▶ **Brief**
Copy the rows from the line containing "Enable 'Agree to" through the line containing "click(374, 251)" verbatim.

▶ **Supplied material**

━━━━━━━━━━

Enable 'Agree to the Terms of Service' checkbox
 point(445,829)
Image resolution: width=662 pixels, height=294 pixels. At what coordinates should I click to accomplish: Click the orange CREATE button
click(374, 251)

━━━━━━━━━━

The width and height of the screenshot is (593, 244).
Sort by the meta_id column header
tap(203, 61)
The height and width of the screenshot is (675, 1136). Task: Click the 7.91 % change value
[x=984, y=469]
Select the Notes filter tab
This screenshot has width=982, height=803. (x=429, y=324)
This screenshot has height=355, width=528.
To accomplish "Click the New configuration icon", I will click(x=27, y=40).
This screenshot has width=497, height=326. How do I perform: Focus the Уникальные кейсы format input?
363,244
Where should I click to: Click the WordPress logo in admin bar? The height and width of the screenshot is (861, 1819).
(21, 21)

━━━━━━━━━━

▶ **Output of the exercise**
Enable 'Agree to the Terms of Service' checkbox
 point(445,829)
Image resolution: width=662 pixels, height=294 pixels. At what coordinates should I click to accomplish: Click the orange CREATE button
click(374, 251)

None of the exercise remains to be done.